こうしている理由は、1階の床と地面を近くして、庭との一体感を感じさせる設計だったり、床下の木部や床版コンクリートに温水パイプや電熱線を通した床暖房のためだったりする。コンクリートと床を近くしてコンクリートに蓄熱させて、効率よく床暖房しようとしているのだろう。
床下空間があると防蟻処理ができる。床下に入る前の養生写真
しかし、床下に人が入れない設計はとても危険。
防蟻処理の職人さんが床下に入るところ
床下で白蟻が発生した場合。人が床下に入って床下点検できない構造のため対処が遅れる。
床に穴を開けて防蟻処理しても、施工後の確認も出来ないのだ。
また、床下の給排水管が水漏れした時も対処できない。
床下に人が入るスペースが無いということは、地面と木部が近いということ。
地面と土台や床材等の木部が近いと、白蟻にとっては移動距離が少ないので好都合なのだ。
また、床暖房すると床下空間も暖かくなるから、これまた白蟻には好都合。
床下に人が入れない住まいの設計者が、有名な住宅建築家だったりすると、影響はとても大きい。その建物が図面付で雑誌に載ったりすると、現場経験の無い設計者や設計施工者は、床下点検できないことが分からずにマネしてしまう。合掌、アーメン。

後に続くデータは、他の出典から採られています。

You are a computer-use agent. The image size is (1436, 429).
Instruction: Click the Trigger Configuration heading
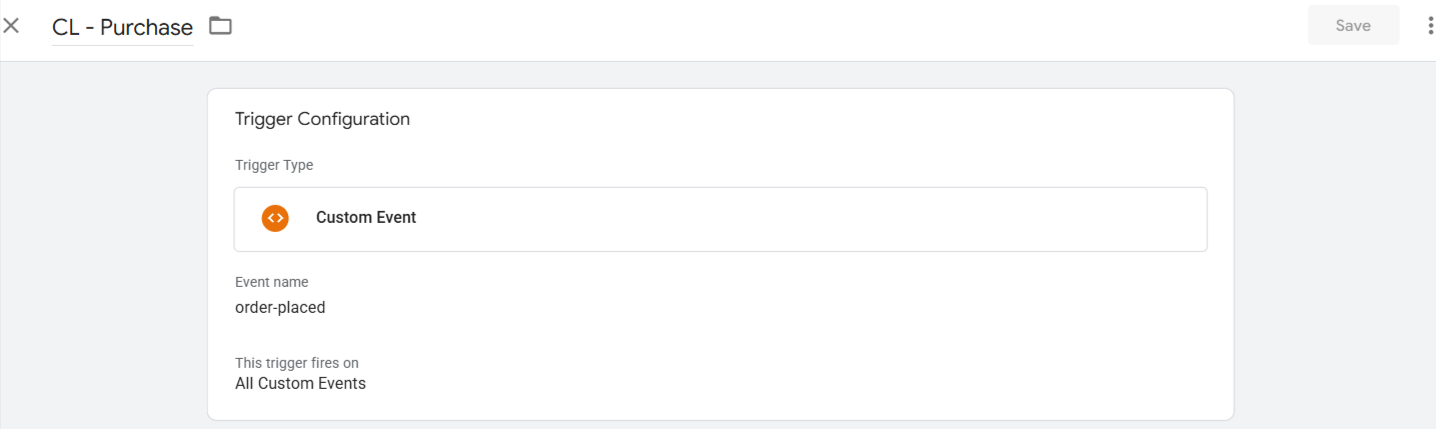[x=322, y=119]

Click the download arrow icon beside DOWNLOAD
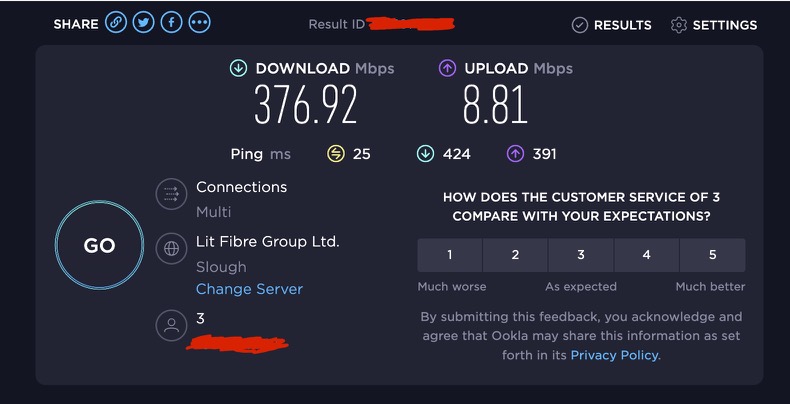238,69
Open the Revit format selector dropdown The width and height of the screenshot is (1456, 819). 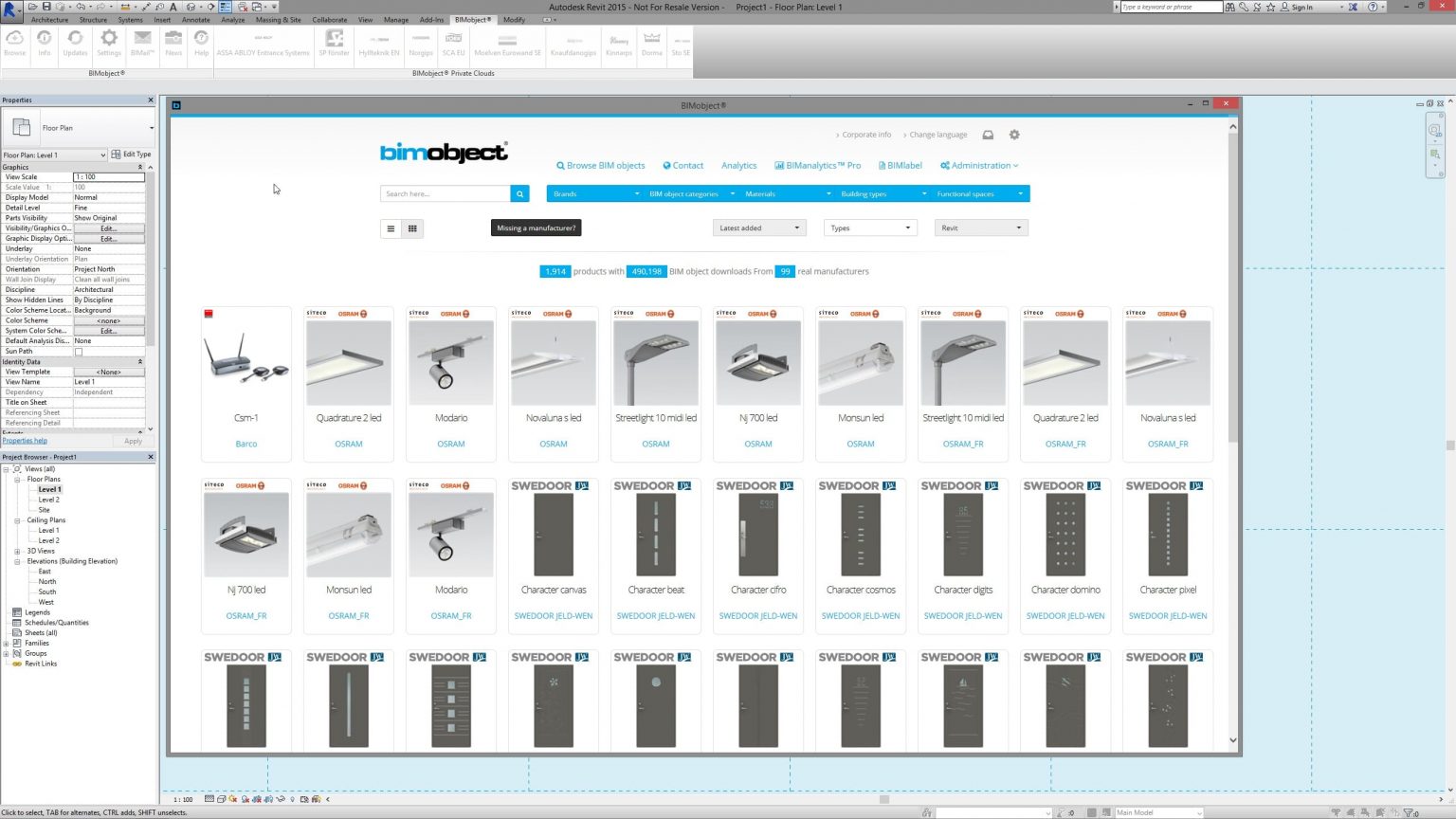981,228
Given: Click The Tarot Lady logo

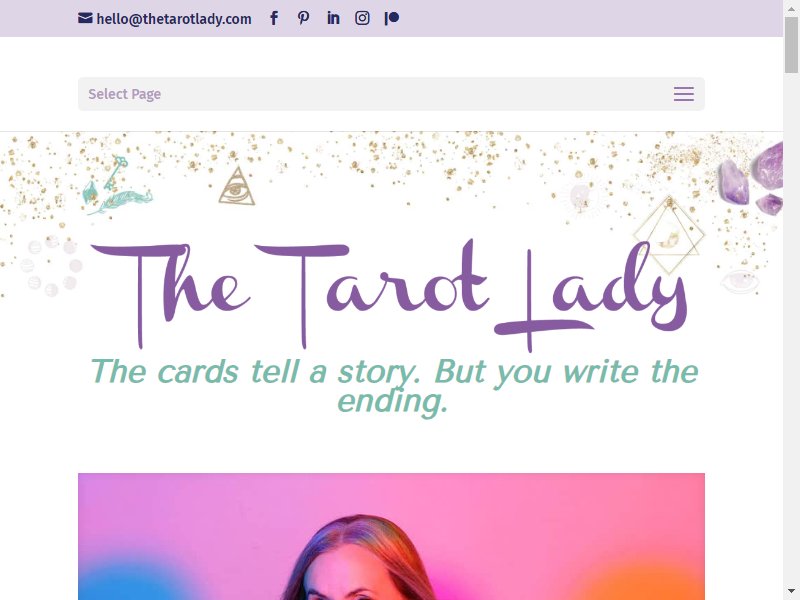Looking at the screenshot, I should 390,295.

また、私がやりたくても出来ないことに、基礎の外側に断熱材を設置して、床下にエアコン等で温風を送り込んで、1階の床暖房をするという方法がある。これをやりたい。
とても、快適だろう。
しかし、これが出来ない。悔しい。
リフォーム工事等で、基礎外側断熱の白蟻の被害を見てしまうと、これが出来ないのだ。断熱材と基礎の隙間から白蟻に入られてしまうと、人が
床下に入れる構造でも、その外側で起こっていることだから。対処方法が無くなってしまう。板金で土台下に蟻返しを造ったりするんだろうけど、基礎外側の断熱材は食われちゃうものなあ。
だから基礎外側断熱は諦めて、消去法で床断熱をしている。間違いはないからね。
リフォームやってなくて、新築だけやってたら、基礎断熱やってたな。
2007年にも同じようなこと書いてました。